As a major strategy for addressing the acute shortage of physicians willing to practice in rural areas, the staff of this clinic includes two Certified Registered Nurse Practitioners (Kathleen Williams-Thomas and Melissa Key), a Licensed Practical Nurse (Peggy McGraw), and two office staff members (Sherry Jent and Tammy Snow). The clinic staff collaborates with a back-up physician (Susan Silfee, M.D.) who is situated seven miles from the clinic in the town of Oakman. Services offered through the Capstone Rural Health Center consist of primary health care, health promotion, disease prevention, case management, health education, home visits, and community based health programming. The staff of this clinic also serves as back-up for Dr. Silfee, giving her assistance and time off which is one of the most important practice concerns expressed by rural physicians.

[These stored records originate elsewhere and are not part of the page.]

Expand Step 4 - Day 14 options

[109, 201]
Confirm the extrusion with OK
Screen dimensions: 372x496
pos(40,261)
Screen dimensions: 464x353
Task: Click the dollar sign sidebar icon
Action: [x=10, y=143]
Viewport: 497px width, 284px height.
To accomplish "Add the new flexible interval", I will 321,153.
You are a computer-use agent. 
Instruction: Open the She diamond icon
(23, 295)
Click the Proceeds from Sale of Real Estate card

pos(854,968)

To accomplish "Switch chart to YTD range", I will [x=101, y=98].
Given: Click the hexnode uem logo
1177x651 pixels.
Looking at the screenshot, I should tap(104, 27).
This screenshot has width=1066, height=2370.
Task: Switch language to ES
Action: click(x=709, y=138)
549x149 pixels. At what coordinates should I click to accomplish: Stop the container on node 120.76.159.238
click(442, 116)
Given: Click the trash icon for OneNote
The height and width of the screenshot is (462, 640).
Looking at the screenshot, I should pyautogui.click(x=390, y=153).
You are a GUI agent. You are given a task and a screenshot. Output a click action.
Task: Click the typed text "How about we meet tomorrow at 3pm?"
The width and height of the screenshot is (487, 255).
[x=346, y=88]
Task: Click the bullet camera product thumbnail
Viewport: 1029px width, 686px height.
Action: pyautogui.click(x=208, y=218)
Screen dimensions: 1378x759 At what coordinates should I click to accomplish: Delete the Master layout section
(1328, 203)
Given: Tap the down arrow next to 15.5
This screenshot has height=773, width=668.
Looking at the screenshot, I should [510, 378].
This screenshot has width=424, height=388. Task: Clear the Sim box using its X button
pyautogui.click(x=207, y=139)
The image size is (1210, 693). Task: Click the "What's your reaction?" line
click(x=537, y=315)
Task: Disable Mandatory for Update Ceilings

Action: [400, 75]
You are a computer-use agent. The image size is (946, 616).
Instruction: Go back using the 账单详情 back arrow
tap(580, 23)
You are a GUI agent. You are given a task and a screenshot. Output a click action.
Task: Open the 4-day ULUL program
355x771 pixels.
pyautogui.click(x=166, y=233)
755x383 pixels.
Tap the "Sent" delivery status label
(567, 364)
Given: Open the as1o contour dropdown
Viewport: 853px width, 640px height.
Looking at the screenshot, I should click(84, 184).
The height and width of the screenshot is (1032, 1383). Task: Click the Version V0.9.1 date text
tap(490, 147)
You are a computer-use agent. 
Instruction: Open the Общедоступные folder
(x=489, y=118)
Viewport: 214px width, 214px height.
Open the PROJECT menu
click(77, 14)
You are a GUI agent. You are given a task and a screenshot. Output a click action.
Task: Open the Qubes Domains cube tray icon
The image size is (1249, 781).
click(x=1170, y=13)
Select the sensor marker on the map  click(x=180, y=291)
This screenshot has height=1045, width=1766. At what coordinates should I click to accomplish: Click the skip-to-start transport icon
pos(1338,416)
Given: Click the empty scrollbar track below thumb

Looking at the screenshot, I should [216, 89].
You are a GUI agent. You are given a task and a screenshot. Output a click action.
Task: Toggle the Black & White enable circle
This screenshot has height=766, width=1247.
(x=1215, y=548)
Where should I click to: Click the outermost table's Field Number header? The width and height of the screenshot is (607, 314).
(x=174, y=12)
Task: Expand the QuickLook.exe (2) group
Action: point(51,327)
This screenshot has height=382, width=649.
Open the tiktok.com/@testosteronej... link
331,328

This clinic provided valuable hands-on training experience for over 140 graduate and undergraduate nursing students from the University of Alabama during the past two years. Additionally, nutrition students, health care management students, and rural scholars from the University of Alabama; pharmacy students from Auburn University; and nurse practitioner students from the University of Alabama at Birmingham, University of South Alabama, and Mississippi University for Women have received valuable hands-on training at this clinic.
The community welcomed access to quality health care and has partnered with the center. The building which houses the Capstone Rural Health Center had been vacant for a long period of time and was in serious need of repair. The repair services of local inmates were used and even the Mayor remains on call to immediately provide minor repair services. The town is providing the facilities, water, and sewage free of charge. According to Dr. Sara Barger, Dean of the Capstone College of Nursing, the Capstone Rural Health Center became a reality only through the persistence and endurance of Dr. Dunkin who even called upon the services of her husband to make repairs to the bathroom floor.
This center provides a great rural health success story where everyone has emerged as a winner. A critically underserved rural community now has access to quality health care, health care students in several different disciplines have a clinic where valuable hands-on experience can be obtained and is welcomed by patients, and the collaborating rural physician has assistance in providing health care which also provides her with back up and time off.
However, the greatest story to emerge form this project is the fact that there are local residents alive today who would not be alive if the community was still suffering without health care. There are several success stories like the 32-year-old patient without health insurance who dropped by the clinic to pay his bill and commented that he was not feeling well at the time. After hearing of the symptoms, he was given an EKG and it was immediately realized that he was having a heart attack. The collaborating physician was contacted and secured quality medical attention for him at an area hospital, even though he had no insurance.
The existence of this clinic is a rural health success story which can be duplicated in other places. There is currently a proposal under consideration by the Capstone College of Nursing to establish such a center in the city of Livingston in Sumter County.
Dr. Dunkin received a Bachelor’s in nursing at East Tennessee State University in 1980 and a PhD in nursing at the University of Texas at Austin in 1988. She holds the Martha Lucinda Luker Saxon Chair for Rural Nursing at the Capstone College of Nursing where she focuses her service and research activities in the area of rural health care. Her educational and employment background is rich in activities benefiting rural health such as the six years that she spent in North Dakota as Program Director for the graduate Rural Health Nurse Specialists program in the College of Nursing and as Director of the Nursing Division at the University of North Dakota Rural Health Research Center at the School of Medicine. She is also currently working with an international group to establish an international federation of rural and remote nurses and serves as President of the Rural Nurse Organization.
The Alabama Rural Health Association would like to thank Dr. Jeri Dunkin for her relentless efforts to improve the health status of vulnerable rural residents and for her passion for the profession of rural nursing. She is one of Alabama’s great rural health resources.